There is the possibility of loss through disaster such as global nuclear war -- the ancient equivalent would be the burning of the library at Alexandria, etc. But the point is there are orders of magnitude more material from orders of magnitude more sources, so orders of magnitude more will survive, all things being equal.

Thanks for agreeing with my point above, then. BTW, I don't apply today's standards to 2,000 years ago -- I don't expect there to be that much surviving and I don't think it's necessarily some kind of plot that more didn't survive -- though it's natural to assume that the victors both wrote history with their own slant and stomped out Gnostics and other dissenters, along with their "heretical" writings. But just because it's organically true that there won't be as much evidence, doesn't mean that more evidence isn't needed to assent to the extraordinary truth claims and assertions of the faith. It's not my problem -- an all powerful god could have arranged for sufficient evidence to convince folks like me, but for some reason didn't bother.

Nor does it mean he DID keep talking. Many Christians think revelation stopped because the Bible is sufficient. I was one of those. Today, I am not invested in that. Just not for the same reasons as you -- I think the scriptures are not god-breathed to begin with.

The people who decided what was (un)orthodox were the elites of the day, not passionate laypersons. It was the ancient version of smoke-filled rooms, basically. There is no reason to assume they did NOT put their fingers on the scales in their own favor. It still happens today, as the post I made yesterday about the lost writing of Luke points out. To challenge orthodoxy today, even in the supposedly dispassionate world of objective archeology, history and higher textual criticism, is to be "encouraged to leave out" controversial material.

You cite a commoner girl given visions of god and heroically telling of her experiences despite people not believing her. But the driving forces in church history are not those heartwarming stories. They are political (figuratively, but often literally) forces in a battle to the death with competing sects, all vying for dominance and to preserve that hegemony once they have it.

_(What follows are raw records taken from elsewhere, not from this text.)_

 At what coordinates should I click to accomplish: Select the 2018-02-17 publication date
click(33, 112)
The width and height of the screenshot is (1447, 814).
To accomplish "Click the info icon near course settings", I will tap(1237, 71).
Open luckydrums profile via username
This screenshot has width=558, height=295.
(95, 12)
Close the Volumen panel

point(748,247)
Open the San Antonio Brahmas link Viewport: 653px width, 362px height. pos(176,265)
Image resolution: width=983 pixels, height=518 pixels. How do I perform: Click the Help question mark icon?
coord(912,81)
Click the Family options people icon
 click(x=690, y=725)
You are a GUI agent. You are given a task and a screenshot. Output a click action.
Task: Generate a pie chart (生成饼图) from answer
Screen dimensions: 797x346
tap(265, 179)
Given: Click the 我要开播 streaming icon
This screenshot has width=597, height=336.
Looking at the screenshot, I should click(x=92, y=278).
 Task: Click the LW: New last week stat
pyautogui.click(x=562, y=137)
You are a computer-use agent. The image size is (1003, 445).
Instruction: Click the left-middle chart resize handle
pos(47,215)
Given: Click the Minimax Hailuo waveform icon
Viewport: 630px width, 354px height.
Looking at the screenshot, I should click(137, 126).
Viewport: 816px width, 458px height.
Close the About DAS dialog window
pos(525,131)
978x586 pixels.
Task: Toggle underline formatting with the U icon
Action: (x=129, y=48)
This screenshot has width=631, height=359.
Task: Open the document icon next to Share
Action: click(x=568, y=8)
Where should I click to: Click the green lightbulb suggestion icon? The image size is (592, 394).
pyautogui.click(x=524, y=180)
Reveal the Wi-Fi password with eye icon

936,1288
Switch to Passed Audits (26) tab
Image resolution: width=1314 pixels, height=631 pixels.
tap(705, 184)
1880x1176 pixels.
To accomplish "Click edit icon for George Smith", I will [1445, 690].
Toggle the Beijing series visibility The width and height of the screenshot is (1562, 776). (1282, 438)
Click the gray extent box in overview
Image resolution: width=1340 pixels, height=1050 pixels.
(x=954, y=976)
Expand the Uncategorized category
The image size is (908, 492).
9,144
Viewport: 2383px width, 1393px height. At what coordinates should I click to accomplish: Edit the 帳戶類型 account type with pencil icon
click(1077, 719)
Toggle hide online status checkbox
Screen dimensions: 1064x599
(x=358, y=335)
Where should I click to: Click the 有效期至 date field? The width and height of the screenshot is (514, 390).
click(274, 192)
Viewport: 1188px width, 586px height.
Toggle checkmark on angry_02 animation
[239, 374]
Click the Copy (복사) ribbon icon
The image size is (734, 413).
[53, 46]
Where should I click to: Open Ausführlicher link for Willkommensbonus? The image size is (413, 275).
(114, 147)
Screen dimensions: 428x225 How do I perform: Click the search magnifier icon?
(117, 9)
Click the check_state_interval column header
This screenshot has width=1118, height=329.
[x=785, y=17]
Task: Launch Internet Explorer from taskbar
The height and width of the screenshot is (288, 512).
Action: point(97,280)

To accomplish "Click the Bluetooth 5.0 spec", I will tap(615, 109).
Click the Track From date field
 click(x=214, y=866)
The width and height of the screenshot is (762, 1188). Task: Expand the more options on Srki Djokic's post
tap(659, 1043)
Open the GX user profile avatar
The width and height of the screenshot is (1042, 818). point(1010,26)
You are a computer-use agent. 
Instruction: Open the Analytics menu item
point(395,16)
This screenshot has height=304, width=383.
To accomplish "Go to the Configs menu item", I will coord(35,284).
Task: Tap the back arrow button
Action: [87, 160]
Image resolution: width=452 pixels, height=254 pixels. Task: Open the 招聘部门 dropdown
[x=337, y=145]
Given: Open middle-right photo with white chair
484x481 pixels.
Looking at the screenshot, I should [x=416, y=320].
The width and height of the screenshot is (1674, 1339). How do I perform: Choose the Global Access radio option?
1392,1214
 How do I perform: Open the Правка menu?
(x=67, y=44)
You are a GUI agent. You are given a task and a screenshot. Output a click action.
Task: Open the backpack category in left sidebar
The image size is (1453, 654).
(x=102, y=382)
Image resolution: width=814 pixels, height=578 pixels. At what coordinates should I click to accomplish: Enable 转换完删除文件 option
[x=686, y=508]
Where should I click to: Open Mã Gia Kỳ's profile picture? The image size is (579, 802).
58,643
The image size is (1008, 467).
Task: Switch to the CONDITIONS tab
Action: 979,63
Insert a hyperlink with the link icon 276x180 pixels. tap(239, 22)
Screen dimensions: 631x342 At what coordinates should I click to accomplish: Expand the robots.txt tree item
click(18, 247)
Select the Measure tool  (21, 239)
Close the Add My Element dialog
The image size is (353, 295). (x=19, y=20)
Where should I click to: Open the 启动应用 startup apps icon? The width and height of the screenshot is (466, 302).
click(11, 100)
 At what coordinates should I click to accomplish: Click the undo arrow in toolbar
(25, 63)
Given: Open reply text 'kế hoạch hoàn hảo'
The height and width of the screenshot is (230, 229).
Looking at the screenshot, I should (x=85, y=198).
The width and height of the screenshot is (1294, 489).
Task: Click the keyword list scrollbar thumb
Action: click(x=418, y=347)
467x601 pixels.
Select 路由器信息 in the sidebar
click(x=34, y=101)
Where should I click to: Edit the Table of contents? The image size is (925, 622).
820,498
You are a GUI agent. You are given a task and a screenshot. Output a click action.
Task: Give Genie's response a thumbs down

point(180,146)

And what did this girl's visions represent? A sea change in church doctrine or practice? Nah, it was nothing threatening to the status quo of the Church, so sure, throw the peons a bone once in awhile, give them a nice populist campfire story, why not? No harm in it. No one is threatened. So it's not suppressed.
Sadly, it is such human processes and perversity that have enabled such primitive, barbaric, and patently absurd beliefs about God to survive for over two millennia and counting!!